Don, Rest in Jesus’ arms until we see each other again

Over the weekend I was told about a member from my congregation that had passed away.  I knew he was sick and had been in hospice care for a few months now.  When I first heard that he most likely would pass very soon, I said a prayer for him.  Don attend our services regularly.  He was a regular attender of the contemporary service.  It was always great to see him there getting into worship, allowing the Spirit to be with him.  Don for as long as I have known him has been in a walker and for the most part of the last year or so has been confined to a wheel chair.  However, this never seemed to stop Don for taking part of the service as long as he was able to come.  When he had to start staying home, I began to visit him there and later in the nursing home.  He would look forward to visits and especially in getting copies of the CD’s we made of the Sunday worship service.

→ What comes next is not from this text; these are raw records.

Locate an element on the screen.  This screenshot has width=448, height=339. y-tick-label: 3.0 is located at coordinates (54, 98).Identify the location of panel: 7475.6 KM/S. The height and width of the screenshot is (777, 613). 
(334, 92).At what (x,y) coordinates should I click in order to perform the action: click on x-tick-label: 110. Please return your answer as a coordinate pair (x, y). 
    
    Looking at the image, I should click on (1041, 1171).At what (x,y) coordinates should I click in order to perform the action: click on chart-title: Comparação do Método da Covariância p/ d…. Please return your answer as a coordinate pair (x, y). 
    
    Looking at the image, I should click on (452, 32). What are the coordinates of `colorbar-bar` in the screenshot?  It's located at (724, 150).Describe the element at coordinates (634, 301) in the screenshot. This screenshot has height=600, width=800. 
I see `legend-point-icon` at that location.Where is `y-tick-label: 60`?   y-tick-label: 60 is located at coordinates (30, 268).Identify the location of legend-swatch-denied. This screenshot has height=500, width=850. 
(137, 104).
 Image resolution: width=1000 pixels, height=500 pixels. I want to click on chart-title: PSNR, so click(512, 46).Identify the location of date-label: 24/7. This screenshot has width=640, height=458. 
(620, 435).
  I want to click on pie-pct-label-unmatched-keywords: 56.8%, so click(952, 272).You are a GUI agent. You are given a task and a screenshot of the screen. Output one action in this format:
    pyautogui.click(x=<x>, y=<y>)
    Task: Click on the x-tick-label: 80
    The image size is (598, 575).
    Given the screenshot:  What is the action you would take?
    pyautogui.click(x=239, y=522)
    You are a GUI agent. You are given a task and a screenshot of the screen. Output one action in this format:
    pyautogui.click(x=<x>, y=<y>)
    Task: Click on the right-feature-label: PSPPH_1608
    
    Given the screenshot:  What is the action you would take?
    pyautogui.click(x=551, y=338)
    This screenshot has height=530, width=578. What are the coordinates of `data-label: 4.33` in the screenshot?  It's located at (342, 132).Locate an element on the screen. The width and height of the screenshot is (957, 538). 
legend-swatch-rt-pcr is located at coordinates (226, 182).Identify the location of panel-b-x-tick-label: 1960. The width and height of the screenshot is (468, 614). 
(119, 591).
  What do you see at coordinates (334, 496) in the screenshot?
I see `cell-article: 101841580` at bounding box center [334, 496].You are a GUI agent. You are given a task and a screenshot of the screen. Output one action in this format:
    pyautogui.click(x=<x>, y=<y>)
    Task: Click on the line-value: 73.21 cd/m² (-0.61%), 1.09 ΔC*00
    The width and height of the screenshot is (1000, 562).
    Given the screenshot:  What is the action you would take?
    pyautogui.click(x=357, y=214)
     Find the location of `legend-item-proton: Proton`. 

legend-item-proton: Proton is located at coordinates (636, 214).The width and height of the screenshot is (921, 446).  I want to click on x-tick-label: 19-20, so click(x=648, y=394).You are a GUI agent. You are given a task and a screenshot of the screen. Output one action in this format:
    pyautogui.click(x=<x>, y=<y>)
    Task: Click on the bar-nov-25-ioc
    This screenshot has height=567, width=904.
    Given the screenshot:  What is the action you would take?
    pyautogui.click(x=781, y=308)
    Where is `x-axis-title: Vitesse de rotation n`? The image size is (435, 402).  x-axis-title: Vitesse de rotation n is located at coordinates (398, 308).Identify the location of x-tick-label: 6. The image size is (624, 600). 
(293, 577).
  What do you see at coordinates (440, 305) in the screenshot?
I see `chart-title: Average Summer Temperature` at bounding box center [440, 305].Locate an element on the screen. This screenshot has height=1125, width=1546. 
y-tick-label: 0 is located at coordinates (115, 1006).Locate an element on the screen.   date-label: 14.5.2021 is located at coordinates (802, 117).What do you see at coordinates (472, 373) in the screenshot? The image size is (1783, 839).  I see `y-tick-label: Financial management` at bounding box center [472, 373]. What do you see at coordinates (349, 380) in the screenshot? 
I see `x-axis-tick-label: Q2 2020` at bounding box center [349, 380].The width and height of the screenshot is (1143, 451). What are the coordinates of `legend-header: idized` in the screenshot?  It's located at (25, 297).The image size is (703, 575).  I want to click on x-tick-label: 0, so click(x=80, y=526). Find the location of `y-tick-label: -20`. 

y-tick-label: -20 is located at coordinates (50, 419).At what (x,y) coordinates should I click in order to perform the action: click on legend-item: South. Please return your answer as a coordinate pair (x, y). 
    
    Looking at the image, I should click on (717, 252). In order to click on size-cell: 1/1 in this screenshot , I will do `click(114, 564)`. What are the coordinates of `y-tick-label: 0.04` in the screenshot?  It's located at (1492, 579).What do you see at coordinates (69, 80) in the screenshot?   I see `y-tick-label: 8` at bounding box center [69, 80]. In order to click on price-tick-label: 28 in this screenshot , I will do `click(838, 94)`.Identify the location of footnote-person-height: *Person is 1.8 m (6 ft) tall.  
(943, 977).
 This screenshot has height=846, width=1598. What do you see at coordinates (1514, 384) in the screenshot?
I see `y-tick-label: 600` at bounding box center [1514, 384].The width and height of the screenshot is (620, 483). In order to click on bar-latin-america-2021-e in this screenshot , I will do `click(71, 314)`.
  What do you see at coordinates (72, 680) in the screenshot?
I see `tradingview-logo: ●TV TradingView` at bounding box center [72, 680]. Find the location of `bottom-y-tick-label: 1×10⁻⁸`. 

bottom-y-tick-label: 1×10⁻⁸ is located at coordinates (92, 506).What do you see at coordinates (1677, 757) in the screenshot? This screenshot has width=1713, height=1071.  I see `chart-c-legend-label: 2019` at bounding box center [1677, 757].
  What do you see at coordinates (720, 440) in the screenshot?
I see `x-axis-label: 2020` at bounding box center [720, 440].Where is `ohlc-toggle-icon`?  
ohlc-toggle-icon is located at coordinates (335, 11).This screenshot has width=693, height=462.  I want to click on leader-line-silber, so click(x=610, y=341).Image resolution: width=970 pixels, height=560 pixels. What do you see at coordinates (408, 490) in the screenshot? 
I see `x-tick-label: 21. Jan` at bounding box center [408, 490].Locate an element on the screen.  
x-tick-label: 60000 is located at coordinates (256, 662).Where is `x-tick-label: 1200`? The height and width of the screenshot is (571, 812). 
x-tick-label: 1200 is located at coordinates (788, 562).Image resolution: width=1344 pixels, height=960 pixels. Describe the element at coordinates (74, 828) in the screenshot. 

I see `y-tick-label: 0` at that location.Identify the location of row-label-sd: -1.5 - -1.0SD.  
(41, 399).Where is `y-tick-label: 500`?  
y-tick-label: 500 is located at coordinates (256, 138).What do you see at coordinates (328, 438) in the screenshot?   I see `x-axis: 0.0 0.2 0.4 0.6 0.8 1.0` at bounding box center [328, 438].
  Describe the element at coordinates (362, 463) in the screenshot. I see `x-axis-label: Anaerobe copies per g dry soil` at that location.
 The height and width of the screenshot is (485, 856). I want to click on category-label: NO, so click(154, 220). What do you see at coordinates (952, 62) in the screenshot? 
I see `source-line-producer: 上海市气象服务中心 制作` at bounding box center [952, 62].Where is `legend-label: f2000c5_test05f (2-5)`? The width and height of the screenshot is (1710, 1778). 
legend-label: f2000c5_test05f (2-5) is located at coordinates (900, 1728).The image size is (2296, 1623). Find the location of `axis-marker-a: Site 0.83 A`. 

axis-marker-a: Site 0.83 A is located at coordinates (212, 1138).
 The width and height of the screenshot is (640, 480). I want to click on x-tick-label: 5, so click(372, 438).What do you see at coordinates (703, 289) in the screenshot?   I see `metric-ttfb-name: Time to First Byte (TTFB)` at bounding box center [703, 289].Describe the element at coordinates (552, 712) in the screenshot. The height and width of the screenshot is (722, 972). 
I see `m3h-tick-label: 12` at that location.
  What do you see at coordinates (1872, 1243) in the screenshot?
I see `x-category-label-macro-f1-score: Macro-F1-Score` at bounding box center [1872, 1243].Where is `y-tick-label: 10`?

We had some pretty straight forward conversations about death.  He was prepared and was looking forward to his death.  That is not to say he wanted to necessarily die but he was at peace with this and knew it was to come and was open arms welcoming death.  Yes, there had to be some sort of relief involved with this as well, since he had so many health ailments.

I really wanted to be at the funeral that was held on Tuesday.  I was torn and started to try to figure out how to re-arrange class, get reading done, cancel a meeting etc etc.  Well, I did not get as much reading as I wanted to done over the weekend.  Then I figured, well maybe I can get someone to tape the lectures and I can listen to those later.  Now, how do I take care of reading while I am on the 3 hr drive there and back?  None of my books are on audio.  Even the one electronic book I have, is on Nook and that does not offer an option to have it read to you.

Well I never went and I still feel I should have.  I was told my school work and classes are my work now, but even with work, I could have taken time off.  I wanted to be there to say goodbye to be with family and friends.  I know Don understands now I just have to take the time to understand myself.  I know I will and I ask God to help.